Widener University Delaware Law School (Delaware Law School and formerly Widener University School of Law) is a private law school in Wilmington, Delaware. It is one of two separate ABA-accredited law schools of Widener University. Widener University Law School was founded in 1971 as the Delaware Law School and became affiliated with Widener in 1975. In 1989, it was known as Widener University School of Law when it was combined with the campus in Harrisburg, Pennsylvania. In 2015, the two campuses separated, with the Harrisburg one renamed to Widener University Commonwealth Law School.

History
Founded in 1971 as The Delaware Law School, the institution became affiliated with then Widener College, later Widener University in 1975 and graduated its first class of 267 in August of that year. The school's name was officially changed to Widener University School of Law in 1989 when the Harrisburg campus was added. With an enrollment of more than 1,100 students, Widener Law grew to become one of the largest Pennsylvania-area law schools. On July 1, 2015, the two campuses were separated into two distinct law schools that operate independently of each other, but remain part of the university. Each law school has its own dean, faculty, students, and curriculum.

Campus
Located in Wilmington, Delaware Law School's 40-acre campus is home to 817 students.

Academics

Widener's legal education program included legal clinics that specialize in environmental law, criminal defense, and civil law, which includes family law, and legal assistance on veteran benefits cases. Another opportunity provided to its students is the Taishoff Advocacy, Technology and Public Service Institute, which offers an eight-day training program that teaches students how to conduct themselves properly in a courtroom trial.

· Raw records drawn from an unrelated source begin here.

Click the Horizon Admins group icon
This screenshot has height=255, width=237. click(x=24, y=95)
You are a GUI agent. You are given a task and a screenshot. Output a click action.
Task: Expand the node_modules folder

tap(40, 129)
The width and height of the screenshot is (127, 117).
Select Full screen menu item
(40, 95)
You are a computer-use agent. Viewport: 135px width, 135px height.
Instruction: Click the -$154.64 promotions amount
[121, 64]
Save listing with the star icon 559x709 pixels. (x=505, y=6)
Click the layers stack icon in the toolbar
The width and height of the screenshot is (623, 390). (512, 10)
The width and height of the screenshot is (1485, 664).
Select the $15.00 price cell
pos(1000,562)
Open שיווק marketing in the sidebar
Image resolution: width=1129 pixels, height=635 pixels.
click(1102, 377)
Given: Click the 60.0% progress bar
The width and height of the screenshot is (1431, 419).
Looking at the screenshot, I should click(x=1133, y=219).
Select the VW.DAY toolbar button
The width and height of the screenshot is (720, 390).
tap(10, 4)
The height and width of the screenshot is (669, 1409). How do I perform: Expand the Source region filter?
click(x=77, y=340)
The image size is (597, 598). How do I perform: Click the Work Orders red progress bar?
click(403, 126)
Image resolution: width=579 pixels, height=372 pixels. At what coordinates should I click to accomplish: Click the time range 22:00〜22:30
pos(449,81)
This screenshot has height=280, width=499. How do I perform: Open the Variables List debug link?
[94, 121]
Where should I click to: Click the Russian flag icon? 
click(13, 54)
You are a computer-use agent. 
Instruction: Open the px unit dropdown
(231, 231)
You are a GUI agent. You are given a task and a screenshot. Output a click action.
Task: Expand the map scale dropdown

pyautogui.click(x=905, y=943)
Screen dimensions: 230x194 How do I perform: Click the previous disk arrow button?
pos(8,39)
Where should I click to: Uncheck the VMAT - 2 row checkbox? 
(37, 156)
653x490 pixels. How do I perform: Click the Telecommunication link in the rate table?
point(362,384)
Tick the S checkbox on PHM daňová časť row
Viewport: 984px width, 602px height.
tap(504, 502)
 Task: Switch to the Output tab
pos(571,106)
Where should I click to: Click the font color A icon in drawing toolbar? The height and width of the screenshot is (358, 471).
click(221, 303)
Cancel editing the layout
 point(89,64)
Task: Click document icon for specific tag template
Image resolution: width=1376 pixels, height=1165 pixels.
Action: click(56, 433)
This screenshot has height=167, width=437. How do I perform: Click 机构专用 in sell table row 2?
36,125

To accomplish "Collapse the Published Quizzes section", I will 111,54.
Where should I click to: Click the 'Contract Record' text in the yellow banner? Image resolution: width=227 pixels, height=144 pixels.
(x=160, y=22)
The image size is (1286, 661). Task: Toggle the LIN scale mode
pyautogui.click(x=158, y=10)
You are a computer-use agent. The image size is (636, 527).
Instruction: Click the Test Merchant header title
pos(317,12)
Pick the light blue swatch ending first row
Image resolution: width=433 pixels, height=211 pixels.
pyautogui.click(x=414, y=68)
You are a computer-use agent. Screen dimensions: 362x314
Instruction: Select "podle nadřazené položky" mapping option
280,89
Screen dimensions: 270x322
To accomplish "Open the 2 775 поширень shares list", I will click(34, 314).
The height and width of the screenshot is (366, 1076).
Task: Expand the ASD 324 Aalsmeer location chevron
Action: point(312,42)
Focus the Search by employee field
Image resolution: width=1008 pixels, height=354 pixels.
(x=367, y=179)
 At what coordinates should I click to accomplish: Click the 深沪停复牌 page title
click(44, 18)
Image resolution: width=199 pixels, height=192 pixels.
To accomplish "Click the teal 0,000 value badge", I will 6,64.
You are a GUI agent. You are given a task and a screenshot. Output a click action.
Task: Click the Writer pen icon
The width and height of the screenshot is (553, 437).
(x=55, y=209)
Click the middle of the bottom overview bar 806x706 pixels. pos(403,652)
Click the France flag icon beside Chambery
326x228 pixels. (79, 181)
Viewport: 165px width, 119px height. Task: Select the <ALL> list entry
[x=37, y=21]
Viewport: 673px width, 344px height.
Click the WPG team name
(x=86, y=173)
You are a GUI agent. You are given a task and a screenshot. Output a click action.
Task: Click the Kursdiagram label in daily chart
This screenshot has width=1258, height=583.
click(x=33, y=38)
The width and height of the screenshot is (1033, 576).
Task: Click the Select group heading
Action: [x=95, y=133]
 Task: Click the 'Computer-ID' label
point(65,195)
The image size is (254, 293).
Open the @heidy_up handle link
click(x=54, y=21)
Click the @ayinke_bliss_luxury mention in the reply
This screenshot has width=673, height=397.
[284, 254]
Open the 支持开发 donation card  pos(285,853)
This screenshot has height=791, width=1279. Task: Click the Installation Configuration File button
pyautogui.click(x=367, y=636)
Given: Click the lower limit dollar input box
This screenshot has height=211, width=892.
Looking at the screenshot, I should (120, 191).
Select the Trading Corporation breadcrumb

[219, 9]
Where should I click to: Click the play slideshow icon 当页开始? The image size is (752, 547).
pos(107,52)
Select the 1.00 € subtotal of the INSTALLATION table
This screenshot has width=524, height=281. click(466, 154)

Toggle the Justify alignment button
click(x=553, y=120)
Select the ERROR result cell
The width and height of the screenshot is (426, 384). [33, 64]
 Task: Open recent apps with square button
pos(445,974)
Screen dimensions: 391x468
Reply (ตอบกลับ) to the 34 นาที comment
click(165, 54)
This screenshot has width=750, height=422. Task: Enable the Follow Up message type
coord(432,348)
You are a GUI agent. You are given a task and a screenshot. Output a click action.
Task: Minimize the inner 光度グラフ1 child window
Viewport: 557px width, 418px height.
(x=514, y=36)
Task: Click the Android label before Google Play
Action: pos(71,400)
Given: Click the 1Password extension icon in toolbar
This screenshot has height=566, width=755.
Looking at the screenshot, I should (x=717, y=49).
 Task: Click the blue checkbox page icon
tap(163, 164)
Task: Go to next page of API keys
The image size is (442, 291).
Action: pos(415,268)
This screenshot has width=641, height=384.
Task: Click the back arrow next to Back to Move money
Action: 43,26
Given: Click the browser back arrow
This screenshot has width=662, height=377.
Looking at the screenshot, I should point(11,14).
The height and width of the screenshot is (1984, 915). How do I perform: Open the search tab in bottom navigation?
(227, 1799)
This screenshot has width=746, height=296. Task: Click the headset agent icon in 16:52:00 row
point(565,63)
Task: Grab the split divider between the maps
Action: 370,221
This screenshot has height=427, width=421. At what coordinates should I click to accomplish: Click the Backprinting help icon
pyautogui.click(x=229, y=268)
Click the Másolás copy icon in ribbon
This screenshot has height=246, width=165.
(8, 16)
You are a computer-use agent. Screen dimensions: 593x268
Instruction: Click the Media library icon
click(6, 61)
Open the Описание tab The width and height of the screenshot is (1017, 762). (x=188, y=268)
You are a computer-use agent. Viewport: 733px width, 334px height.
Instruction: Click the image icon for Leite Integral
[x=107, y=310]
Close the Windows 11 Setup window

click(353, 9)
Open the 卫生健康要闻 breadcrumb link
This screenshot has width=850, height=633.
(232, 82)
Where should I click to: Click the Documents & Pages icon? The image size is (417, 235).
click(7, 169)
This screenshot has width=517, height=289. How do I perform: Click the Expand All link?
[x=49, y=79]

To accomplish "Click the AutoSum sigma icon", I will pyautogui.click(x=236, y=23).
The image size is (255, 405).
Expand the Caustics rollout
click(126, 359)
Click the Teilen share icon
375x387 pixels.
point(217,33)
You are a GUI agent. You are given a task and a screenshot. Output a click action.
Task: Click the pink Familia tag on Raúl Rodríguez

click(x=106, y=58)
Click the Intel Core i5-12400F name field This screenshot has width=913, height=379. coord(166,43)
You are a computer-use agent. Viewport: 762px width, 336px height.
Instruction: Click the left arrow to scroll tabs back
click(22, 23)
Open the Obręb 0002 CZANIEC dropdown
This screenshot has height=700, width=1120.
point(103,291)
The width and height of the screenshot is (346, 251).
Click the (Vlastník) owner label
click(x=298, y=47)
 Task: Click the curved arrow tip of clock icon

In addition to legal clinics and the Taishoff Advocacy, Technology and Public Service Institute, Widener offers certification in specialized fields of study. At the Delaware campus it offers special certification from the Health Law Institute, the Institute of Delaware Corporate and Business Law, and the Taishoff Advocacy, Technology and Public Service Institute. At the Harrisburg campus special certification is available through the Law and Government Institute.

Both campuses offer a variety of pro-bono work or community outreach opportunities through the Public Interest Initiative on the Harrisburg campus or the Public Interest Resource Center on the Delaware campus. Students also have the opportunity to participate in extra and co-curricular activities such as Moot court, Moe Levine Trial Advocacy Honor Society, and four law reviews; The Delaware Journal of Corporate Law, The Widener Law Journal, and The Widener Law Review and the Widener Journal of Law, Economics, and Race.

Ranking
In the 2013 edition of the U.S. News & World Report "Best Law School Rankings", Widener was classified as a "Second Tier" law school and the full-time JD program is not given a numerical value, as U.S. News only ranks the Top 145, with the rest being placed in the "Second Tier"; however, for the 2022 rankings, Widener rose to 147th–193rd ranking, and the part-time JD program has been ranked 36th in the nation. In 2010, Widener University School of Law was named to a national list of "Top Green Schools" based on the strength of Widener's environmental law curriculum and the school's earth-friendly practices.  The median LSAT score and the median GPA for the Delaware-campus class entering in 2012 were 150 and 3.09 respectively.  The median LSAT score and the median GPA for the Harrisburg-campus class entering in 2012 were 149 and 3.17 respectively.

Study abroad
Study abroad is offered through the Summer International Law Institute. There are 3 institutes available to students: Kenya, Switzerland and Italy.  While abroad, students sometimes have the ability to intern with international organizations.

Post-graduation

Bar passage
Since 1998, over 3,600 Widener Law graduates have been admitted to the Pennsylvania Bar – more than any other Pennsylvania area law school. The bar exam pass rate for first-time takers of the July 2012 Pennsylvania exam was 80 percent for both Widener Law campuses. The bar exam pass rate for Widener University School of Law Delaware Campus students taking the February 2013 Pennsylvania exam was third highest of all 10 Pennsylvania area law schools.
The July 2013 Pennsylvania bar exam pass rate for Widener University School of Law Delaware Campus and Harrisburg Campus were the lowest (71%) and second lowest (75%) respectively of the 10 Pennsylvania area law schools.

Costs
The total cost of attendance (indicating the cost of tuition, fees, and living expenses) at Widener for the 2013–2014 academic year is $59,933. The Law School Transparency estimated debt-financed cost of attendance for three years is $230,150.

Employment statistics
According to the law professor blog, The Faculty Lounge, based on 2012 ABA data, 38.7% of graduates obtained full-time long term positions requiring bar admission (i.e., jobs as lawyers), 9 months after graduation, ranking 177th out of 197 law schools.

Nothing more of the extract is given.